Pesan Presiden, Uang PKH Tidak Boleh Dipakai Beli Rokok
LOMBOKita – Menteri Sosial (Mensos) Hj Khofifah Indar Parawansa mengingatkan, keluarga penerima manfaat bahwa dana Program Keluarga Harapan (PKH) bukan untuk membeli rokok, tetapi untuk biaya pendidikan dan kesehatan anak-anak.
“Uang PKH tidak boleh dipakai untuk membeli rokok, itu pesan Presiden Joko Widodo,” kata Khofifah di hadapan ribuan ibu rumah tangga Keluarga Penerima Manfaat (PKM) PKH dan Program Bantuan Pangan Non-Tunai (BPNT), di Mataram, NTB, Jumat.
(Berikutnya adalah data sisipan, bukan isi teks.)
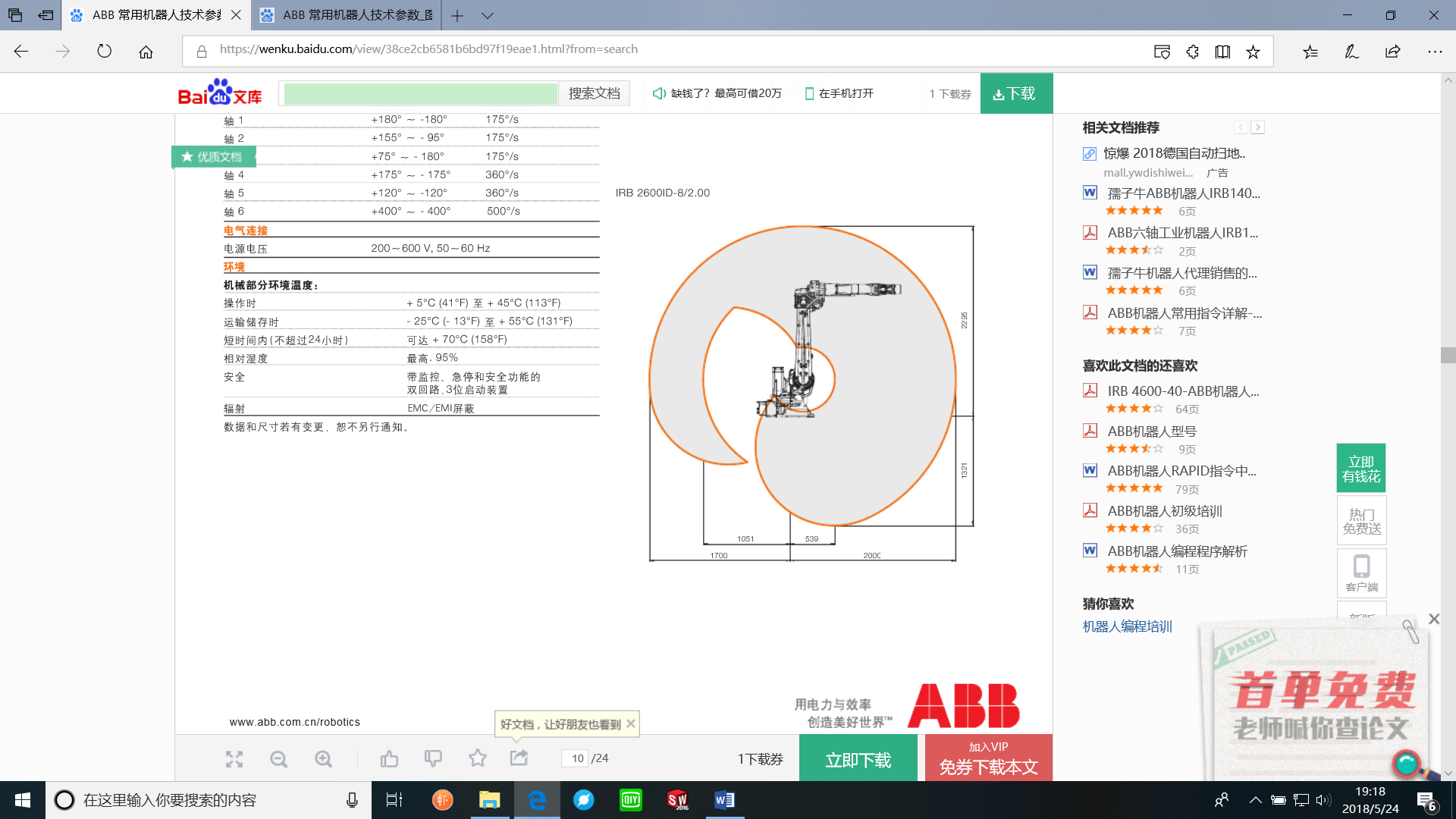Screen dimensions: 1456x819
Task: Click the page number input field
Action: coord(576,758)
Ketua Umum Pimpinan Pusat (PP) Muslimat Nahdlatul Ulama (NU) ini mengatakan uang PKH yang diberikan oleh Kementerian Sosial harus dimanfaatkan untuk kebutuhan anak sekolah, perawatan ibu hamil, dan menjaga kesehatan bayi bawah lima tahun (balita).
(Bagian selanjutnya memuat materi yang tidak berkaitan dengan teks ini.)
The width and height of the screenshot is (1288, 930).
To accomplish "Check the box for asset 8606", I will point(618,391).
Oleh sebab itu, para suami harus ikut mendukung program bantuan sosial tersebut dengan tidak mengambil dan menggunakan uang bantuan untuk membeli sesuatu yang tidak bermanfaat, salah satunya rokok.
“Sampaikan salam saya kepada suami-suami, doakan anak-anak agar menjadi soleh- solehah dan membawa kebanggan bagi keluarga,” ujarnya berpesan kepada ribuan ibu rumah tangga yang memadati arena pencak silat Gedung Olahraga (GOR) Turida Mataram.
Khofifah juga mendoakan agar anak-anak para penerima dana PKH dan BPNT bisa sekolah tinggi sampai menjadi doktor.
Ia juga mendorong anak-anak dari KPM bantuan sosial untuk terus bersemangat bersekolah hingga perguruan tinggi. Sebab, selain beasiswa bidik misi dari Kementerian Riset, Teknologi dan Pendidikan Tinggi untuk program sarjana (S1), ada juga beasiswa LPDB untuk melanjutkan studi hingga pascasarjana (S2) dan program doktoral (S3).